Data listing -
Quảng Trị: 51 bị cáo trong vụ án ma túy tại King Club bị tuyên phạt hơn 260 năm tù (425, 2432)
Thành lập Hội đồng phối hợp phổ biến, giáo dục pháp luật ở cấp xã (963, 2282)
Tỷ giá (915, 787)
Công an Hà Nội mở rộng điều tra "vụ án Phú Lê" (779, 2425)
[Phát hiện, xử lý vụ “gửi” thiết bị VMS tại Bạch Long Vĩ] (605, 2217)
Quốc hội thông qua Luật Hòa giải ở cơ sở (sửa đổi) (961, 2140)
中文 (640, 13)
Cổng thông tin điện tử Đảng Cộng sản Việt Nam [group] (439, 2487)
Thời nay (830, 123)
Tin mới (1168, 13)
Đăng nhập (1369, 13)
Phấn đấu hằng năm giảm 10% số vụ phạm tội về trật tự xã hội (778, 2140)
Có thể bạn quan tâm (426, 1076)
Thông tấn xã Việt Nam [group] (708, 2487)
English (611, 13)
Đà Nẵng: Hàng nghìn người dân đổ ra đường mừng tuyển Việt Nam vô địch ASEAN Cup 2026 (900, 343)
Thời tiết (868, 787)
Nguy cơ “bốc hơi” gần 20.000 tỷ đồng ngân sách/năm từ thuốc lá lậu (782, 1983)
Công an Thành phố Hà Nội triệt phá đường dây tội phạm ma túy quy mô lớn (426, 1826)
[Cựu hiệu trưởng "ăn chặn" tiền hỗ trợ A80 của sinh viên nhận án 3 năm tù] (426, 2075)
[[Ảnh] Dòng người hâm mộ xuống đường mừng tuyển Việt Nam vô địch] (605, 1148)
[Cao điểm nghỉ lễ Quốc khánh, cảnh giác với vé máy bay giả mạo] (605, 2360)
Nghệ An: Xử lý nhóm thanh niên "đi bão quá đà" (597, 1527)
---
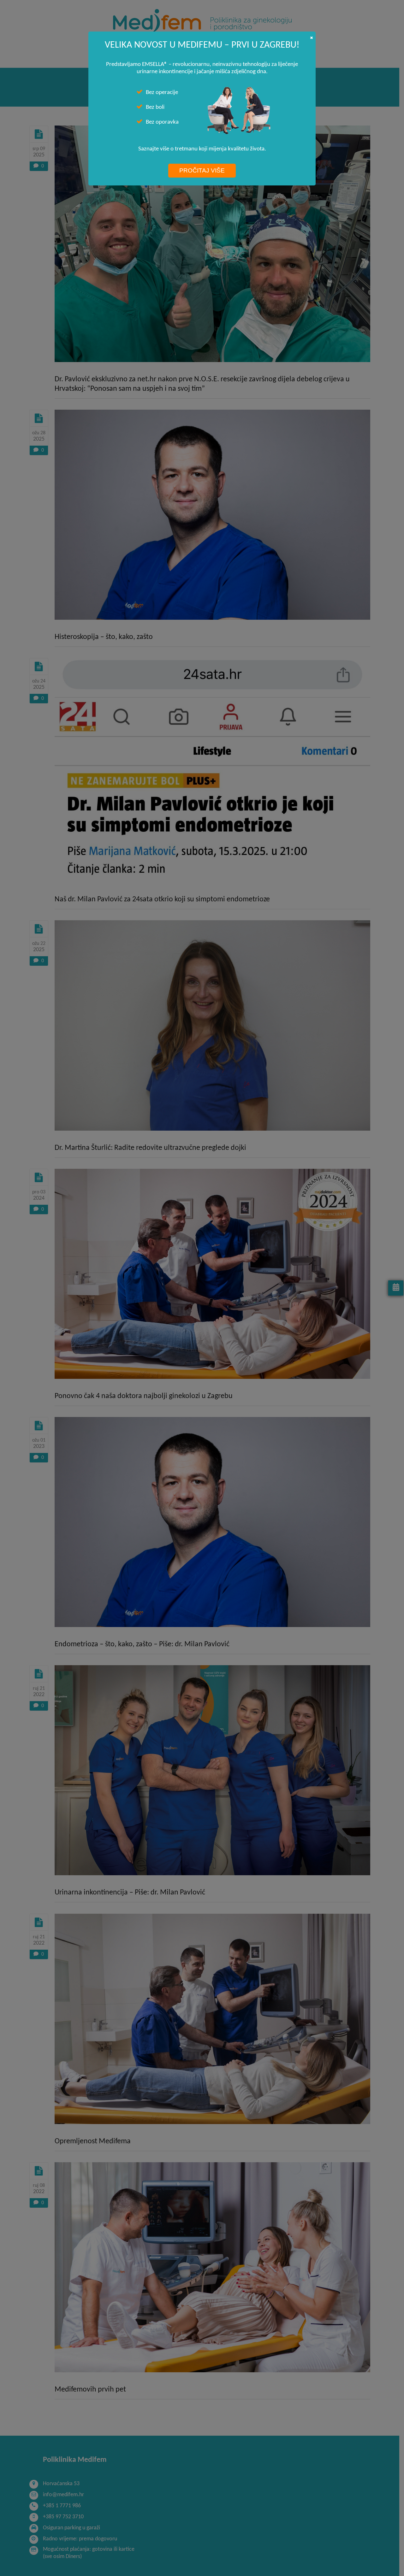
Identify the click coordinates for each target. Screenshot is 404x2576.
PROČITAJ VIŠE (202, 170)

Directions for this task - Of all the entries above, repeat only the lines from the line that has "Thời tiết (868, 787)" to the line that has "Nghệ An: Xử", both lines included, exactly.

Output of the exercise -
Thời tiết (868, 787)
Nguy cơ “bốc hơi” gần 20.000 tỷ đồng ngân sách/năm từ thuốc lá lậu (782, 1983)
Công an Thành phố Hà Nội triệt phá đường dây tội phạm ma túy quy mô lớn (426, 1826)
[Cựu hiệu trưởng "ăn chặn" tiền hỗ trợ A80 của sinh viên nhận án 3 năm tù] (426, 2075)
[[Ảnh] Dòng người hâm mộ xuống đường mừng tuyển Việt Nam vô địch] (605, 1148)
[Cao điểm nghỉ lễ Quốc khánh, cảnh giác với vé máy bay giả mạo] (605, 2360)
Nghệ An: Xử lý nhóm thanh niên "đi bão quá đà" (597, 1527)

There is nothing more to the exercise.